Many beautiful destinations are reached by plane. It is annoying when, due to a flight delay, considerable parts of the holiday have to be spent at airports instead of on the beach.
Many travellers already know that the so-called passenger rights have been combined in a regulation and that they are entitled to appropriate compensation if they have been delayed or cancelled due to the fault of an airline.
Summer time is travel time. The best thing to do is to take your lawyer with you …
“I know who I am flying with, as you can see on the booking confirmation …”
In reality, things often look different.
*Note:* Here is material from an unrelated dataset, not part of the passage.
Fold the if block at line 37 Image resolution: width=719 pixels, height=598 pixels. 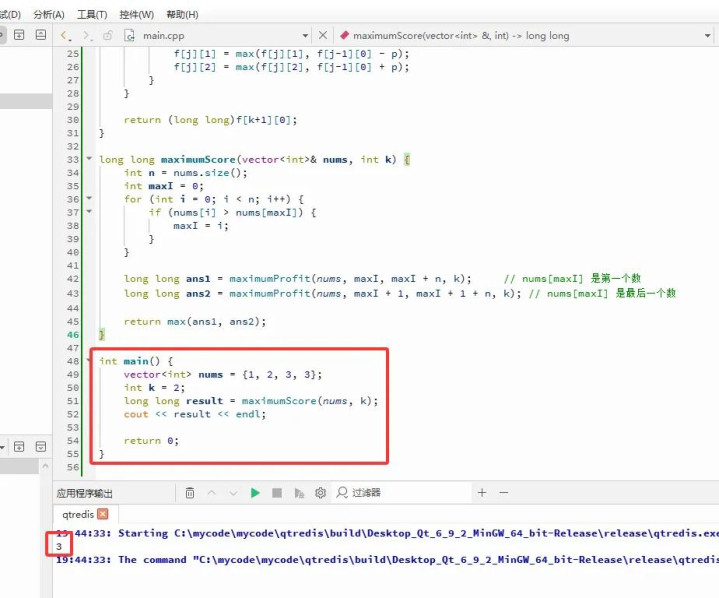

You book online with company A, but then you sit in the machine of company B, which is represented locally by company C, because it was chartered by company A.
For the average tourist, who is already in need of a break, this thicket of societies is so impenetrable that the wrong person is often claimed. Without a lawyer, other pitfalls often lurk, such as calculating deadlines or the question of who might have been the operating airline.
From my own experience as a lawyer in Lüneburg, I know that the airlines try to disguise their status as so-called operating airlines by constantly making new references to other subcontractors or partners.
The ECJ has now put a stop to this.
If you want to dance, you have to pay the band
In its judgment of 4 July 2018 (Case C-523/17), it clarified that the operating company within the meaning of the Passenger Rights Regulation is the one that decided to operate the flight, not the one that provides the aircraft and crew used.
If you are also affected by a delay or cancellation of your flight, please contact me.
Even if the delay was caused in Paris or Amsterdam, Lüneburg is the right place to discuss contract law matters.
There are other landmark decisions that place the local jurisdiction of the court to be called upon in the reasonable vicinity of the passenger (first point of departure).